◆ **Selected excerpt**:
•••

Beef burgundy almost always
has some salt pork in it.

- The first step usually
is browning the meat.

- That's right, yes.

- So...

- Not going to happen.

Not on a stovetop, anyway.

We are going to get
some browning,

but it's all going to happen
in the oven.

- So a whole different start?

- Yes.
- Okay.

- These are all the scraps
that I saved

from trimming the chuck roast.

Put all those in.

- And chuck we like
because it has some fat

and better flavor than round.

- That's right,
it has some really nice marbling

and it gets really nice
and tender.

It requires quite a bit of time
to become tender,

but that's okay because it's
all going to be hands off.

So to that I'm just going to add
a couple tablespoons of butter

that'll help the meat brown.

So we're also going to cook
our garnish in the oven.

The garnish is cremini mushrooms
and pearl onions.

And in the typical recipe,
the way Julia did it,

is to do this sort of
last minute on the stove top.

We're going to do these
in the oven as well

on a baking sheet.

That's a pound
of cremini mushrooms.

And these are just
frozen pearl onions.

I have a cup and a half there
that I thawed out.

They taste just as good
as the fresh ones.

You don't have to spend
all that time, you know,

peeling them one by one.

- What, you thought
there was a possibility

I would actually buy fresh ones,
and peel them

and do the little X thing?

- Well, I'd probably end up
doing that part, but...

- No, that's not going
to happen.

- Okay.

And then we'll throw
a tablespoon of butter on there.

And a tablespoon of sugar,
and that'll just help

create some browning
and it'll sort of glaze

those vegetables
a little bit too.

- Okay.
- That looks great.

Now I have the oven set
at 500 degrees.

We'll put both of these
in the oven.

We'll have to stir
the vegetables once or twice

to make sure they don't burn.

But they both should be nice
and brown in 15 or 20 minutes.

So it's been about 20 minutes,
and I took the scraps

out of the oven
and the veggies out.

You can see how everything
is nicely browned.

So if you want to, you can
put those veggies in a bowl,

and we'll just set them aside.

- Save them for another recipe?

This is the part of the recipe
that I found most annoying.

- Yeah.

- At the end,
the last hour or so

you're having to stand there
at the stove

and get all these done right,
you know.

- Right, you should be enjoying
your guests

and you're busy trying
to glaze these vegetables.

So now the job is done.

So here's the salt pork
and the meat scraps.

I'm going to add
a third of a cup of flour

to the fat that's collected
in the bottom of the pan here.

Just whisk that in.

And this will help thicken
our stew as it cooks

and give it some
really nice body.

Next I have four cups
of beef broth.

That's just store-bought
beef broth.

We're going to add
so many other great flavors

that the store bought
is going to do just fine.

- You could tell
I was panicky because you used

store-bought beef broth.

- Don't worry.

And then I have a bottle
of burgundy.

Of course we're going
to use burgundy wine,

beef bourguignon.

•••

◆ **Material provided**:
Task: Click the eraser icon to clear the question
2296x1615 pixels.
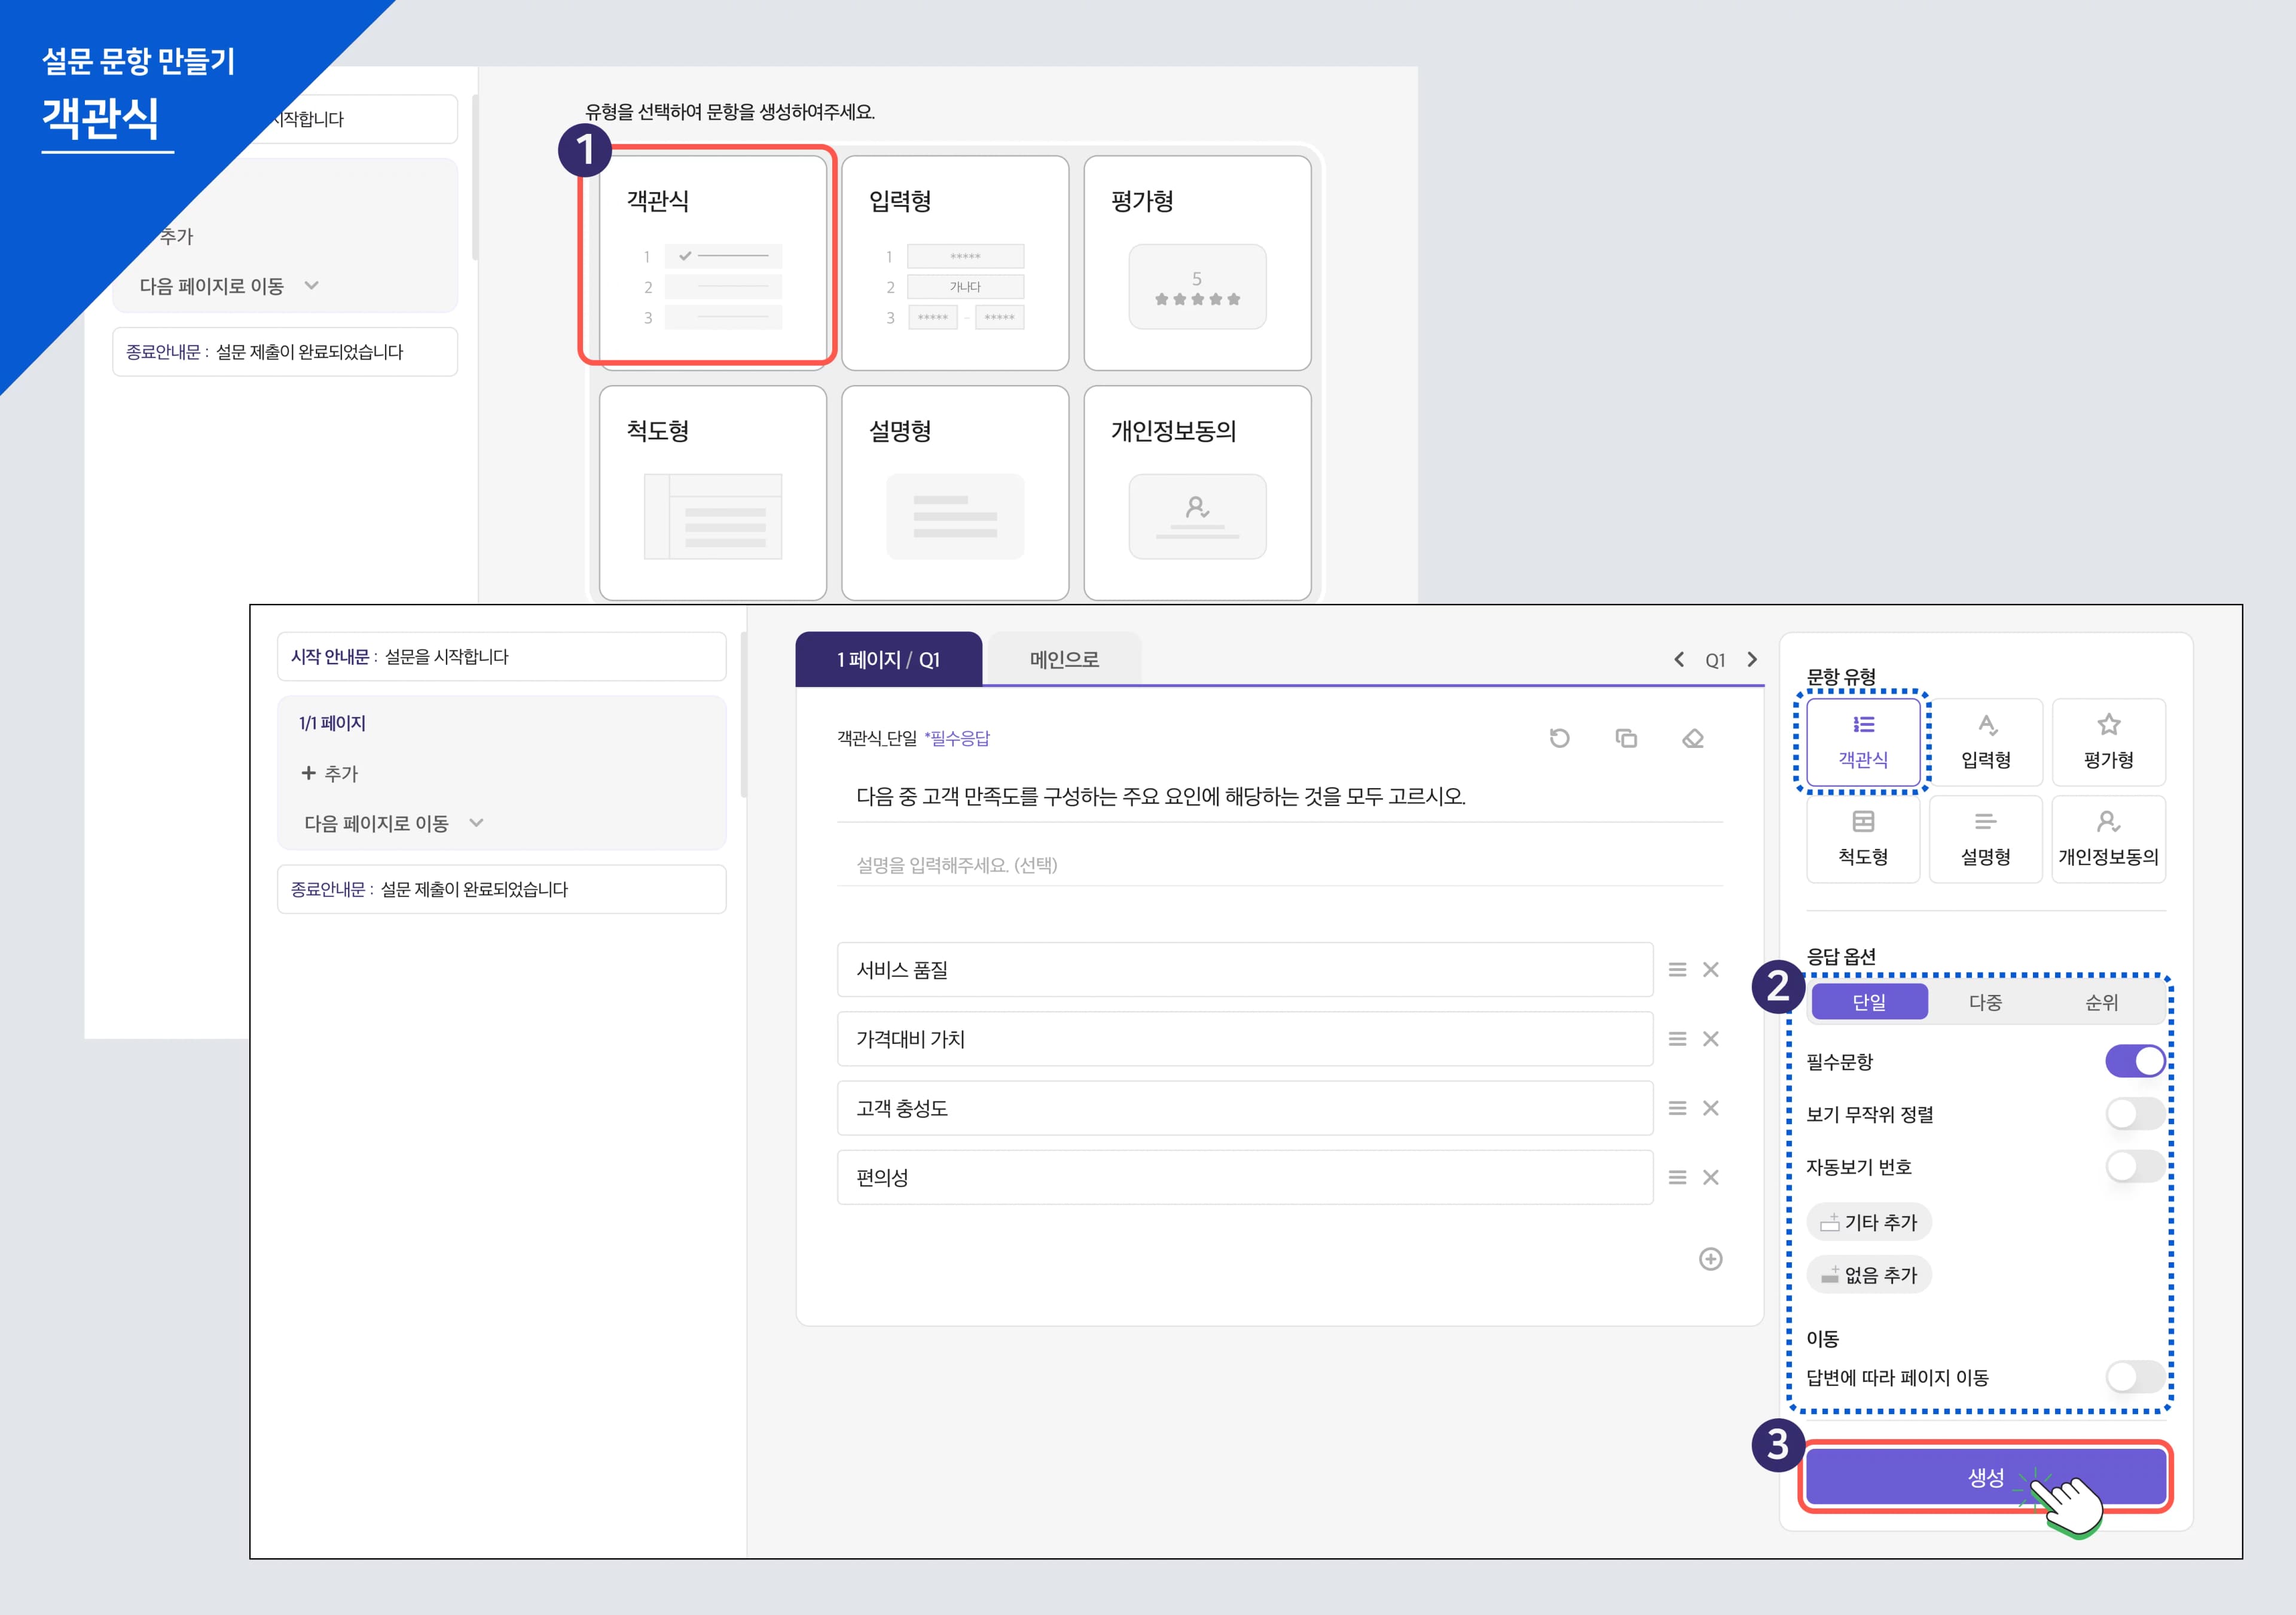Action: point(1693,738)
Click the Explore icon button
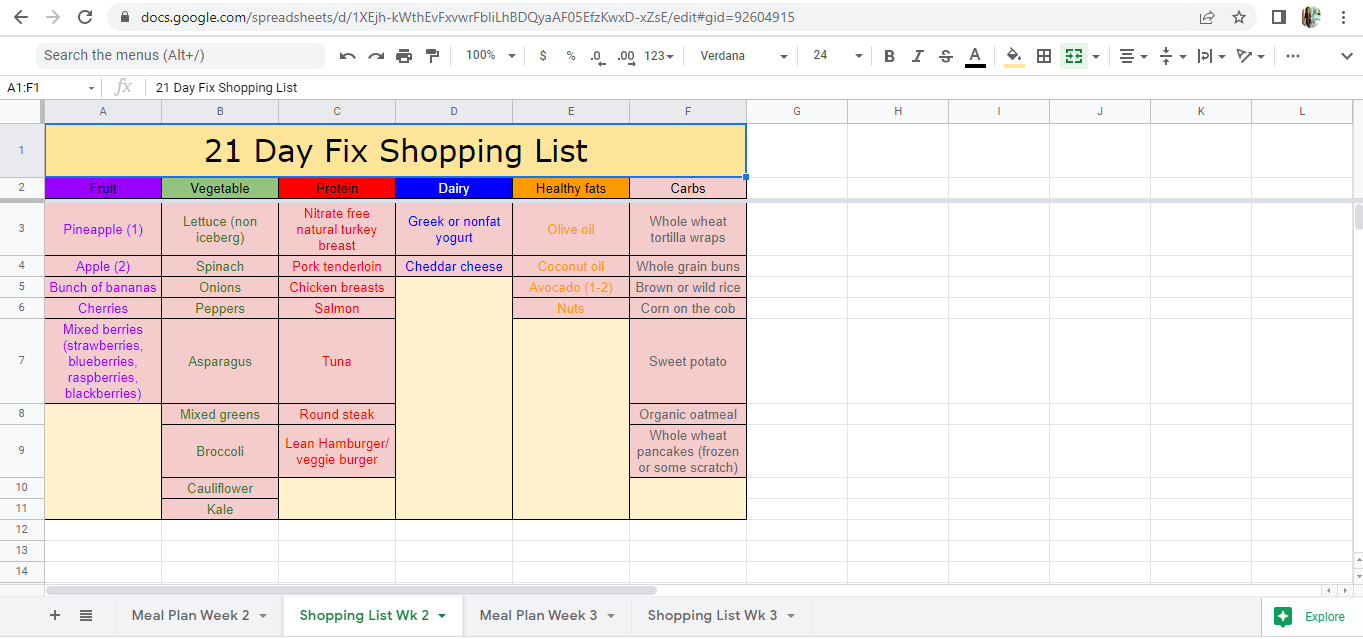 1284,617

•••

◆ **Tasks for this exercise**:
A: Which ingredients in the beef burgundy transcript are given with a specific quantity, and what is each quantity?
B: Could you extend the beef burgundy transcript, picking up right after its last line?
The entries were drawn from a separate source.

◆ **Answers to the exercise**:
A:
- Butter: a couple tablespoons, added to the meat scraps
- Cremini mushrooms: a pound
- Frozen pearl onions: a cup and a half
- Butter: a tablespoon, added to the vegetables
- Sugar: a tablespoon
- Flour: a third of a cup
- Beef broth: four cups
- Burgundy wine: a bottle

B:
So we'll put half the bottle
in now and add the rest later.

Half the bottle
is about two cups.

We'll add an entire
head of garlic.

I've just separated the cloves,
but the skins are still on.

We're going to be
straining this out later

so you don't need to worry
about the skins.

Also, a tablespoon
of tomato paste,

and I'm adding five teaspoons
of unflavored gelatin.

That's going to give the sauce
a really nice silky texture

that you would normally get
by making a homemade beef stock.

And then I have two carrots,
chopped up.

Two onions.

A couple of bay leaves.

Half a teaspoon of peppercorns.

This is anchovy paste.

Don't worry, it won't make
the dish taste fishy at all.

Half an ounce of dried porcini
mushrooms.

- So tomato paste, anchovies
and the dried mushrooms

all add meaty flavor.

- Yeah, big time.

I have six sprigs of fresh thyme
and ten of parsley.

And then we're just going to
prop our meat up on top of that.

And we don't want the meat
to be submerged in liquid.

We want the meat to brown
in the oven.

So as long as
some of the meat is exposed

to the air of the oven,
it's going to brown

just as well as it would have
if we had done it on the stove.

- So the bottom of the meat's
in liquid.

It's just the top and
some of the sides are above?

- Yeah, exactly.

And we're using
a nice big roasting pan here

so that we can get the meat
all out in a flat layer

instead of a Dutch oven.

If you had a Dutch oven
we'd have lots of the meat

crowded on top of itself.

This way it can
all get evenly browned.

So there's our meat.

I'm just going to add
a little bit of water.

I want the liquid in the pan
to come three-quarters

up the sides of the meat.

So I'll add a little bit more,
but we do want that meat

poking out so that
it gets browned.

- So the basic message here
is almost no browning

on top of the stove?

- No browning at all
on top of the stove.

We'll put this in the oven

for three to three-and-a-half
hours at 325 degrees.

Halfway through I'm going
to check it.

I may need to add some water
if it's evaporated a lot.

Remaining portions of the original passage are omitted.